A boiler is only as effective as its feedwater, and all water is not the same. Bad feed water is the grim reaper for boilers, shortening their life span and killing their efficiency. One of the major problems that facilities face is the presence of highly conductive water in their boilers. The amount of impurity in the water is directly related to how highly conductive the water is. Water conductivity can be measured by using the total dissolved solid chart, which Yamath explains.
“Measuring the water conductivity level can determine the total dissolved solids. Pure water does not conduct electricity. However, once different salts dissolve in the water, they start conducting electricity. The more dissolved salts, the higher the conductivity”
What can conductivity effect?
One thing conductivity can effect is the sight glass of the boiler. When the conductivity is around 4,000 micrometers, the water is very unstable. The sight glass will show the water moving up and down constantly with no consistency. When conductivity is high, steam bubbles do not burst as easily, leading to foaming and erratic water behavior.
One of the most common problems that high conductivity water produces is scale. Boiler scale is a buildup of matter, chemicals, or minerals that harden inside of the boiler. As the boiler create steam, the impurities commonly solidify along the tube surfaces, creating scale. This drastically drops the boilers’ ability to transfer heat, which decreases efficiency and can lead to a number of other problems. Tubes have a higher chance of overheating, failing, and having costly repairs. The statistics around fuel efficiency when scale is present are also a pressing issue, leading to around a 5% drop in fuel efficiency.
When a boiler has high conductivity water, it also will generally have issues with oxygen in the water. Oxygen does most of its damage through corrosion, leading to pitting and holes inside of your boiler. During feed water intake, if water is not properly treated, oxygen, red iron, hematite and other impurities will wreak havoc inside the boiler. Damage doesn’t necessarily stop at the internal surface. Oxygen attacks have the ability to destroy headers, drums, and even piping.
An acid attack has the ability to occur when the PH level of intake water is below 8.5 on a standard scale. An acid attack causes the boiler feed water to foam, leading to extremely low levels of efficiency. Carbonic acid is the result of high conductivity water condensing. This acid prevents the PH of the condensate from stabilizing before it enters the boiler again. When these high boiler water solids are present within a boiler, foaming begins, leading to a drop in efficiency.
How to prevent/deal with high-conductivity water
As it might go without saying, the easiest way to prevent high-conductivity water is to constantly monitor your boiler. Monitoring tools help to consistently track regular levels of PH and TDS so a sudden spike is immediately identifiable. Often, the best action against high conductivity is early action. However, if a boiler becomes out of balance, there are still many ways to fix it.
Many different chemicals are into the feedwater in order to get rid of unsafe levels. The goal of these substances are to prevent scale, eliminate foam production, and provide in-boiler softening.
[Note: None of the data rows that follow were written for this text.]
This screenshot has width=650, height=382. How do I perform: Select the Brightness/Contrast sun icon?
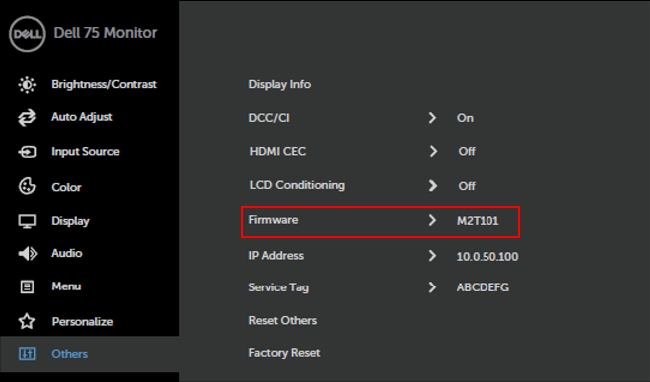click(x=27, y=85)

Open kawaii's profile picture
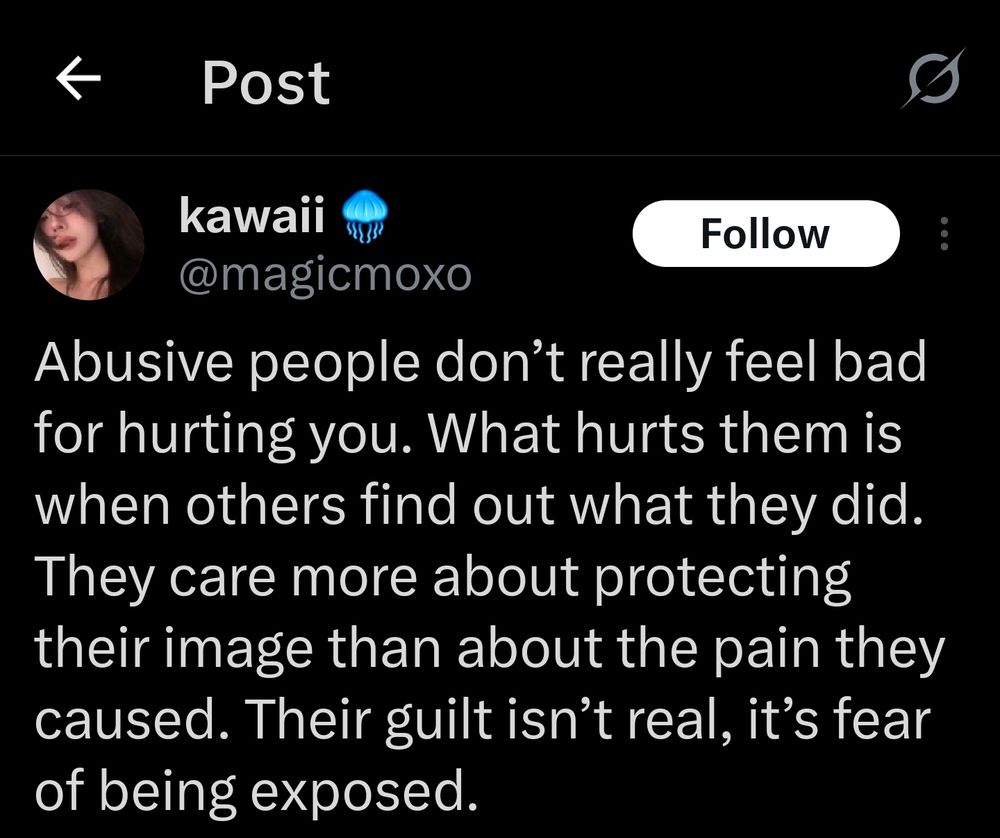(x=89, y=244)
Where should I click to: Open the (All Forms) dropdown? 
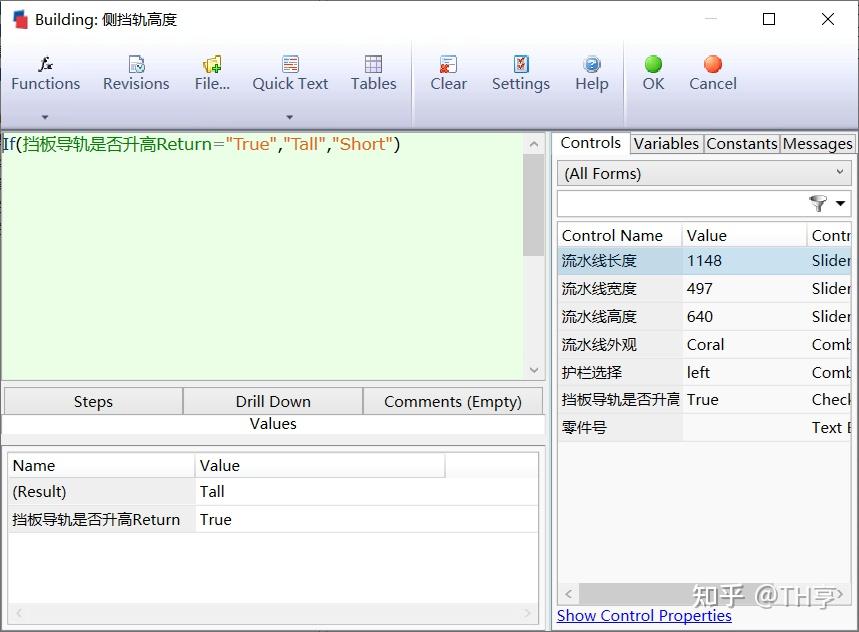click(703, 172)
Application of these chemicals in unison with feed water provide a non-labor-intensive fix to high or low conductivity boilers.
Boiler Conductivity tools
Conductivity controls are an excellent tool for ensuring that your conductivity is always at a safe and consistent level. When a boiler is operating with a constant conductivity level, it allows for better efficiency, which leads to saving money. These controls also help with regulating the chemical program that is present in the boiler. Constant monitoring helps to compare the conductivity of the boiler to the controls. Depending on if the measurements differ from each other, it might be a good idea to blow down and flush the main sensor.
Like with any piece of mechanical equipment, scheduled cleanings and checkups are a must. The conductivity sensor is only as precise as its last cleaning. If the sensor were to become contaminated, the readings would begin to be unreliable and throw off the balance within the boiler.
The main requirements for conductivity tools have to do with four things; conductivity range, temperature, pressure, and mounting. All of these are extremely important in order to find the right fit for your boiler and provide you with peace of mind.
This type of sensor is cell constant and designed for use in applications that generally have low conductivity. The bench mark for use, in most cases, is below 1000 mS. Two separate electrodes attach to the working boiler. When attached, the electrical probes create an electrical field between the sensors. The sensor is then able to read and report the current conductivity that is present within the water of the boiler.
Toroidal sensors differ from contacting sensors by not having direct contact with the process. It is made up of two coils, a driver and a receiver, which are both surrounded by a plastic casing. They are mainly used in situations where a contacting sensor would be corroded. They are found in conductivities that chart above 200uS. An induction field is generated between the two coils that fluctuates depending on the conductivity of the water.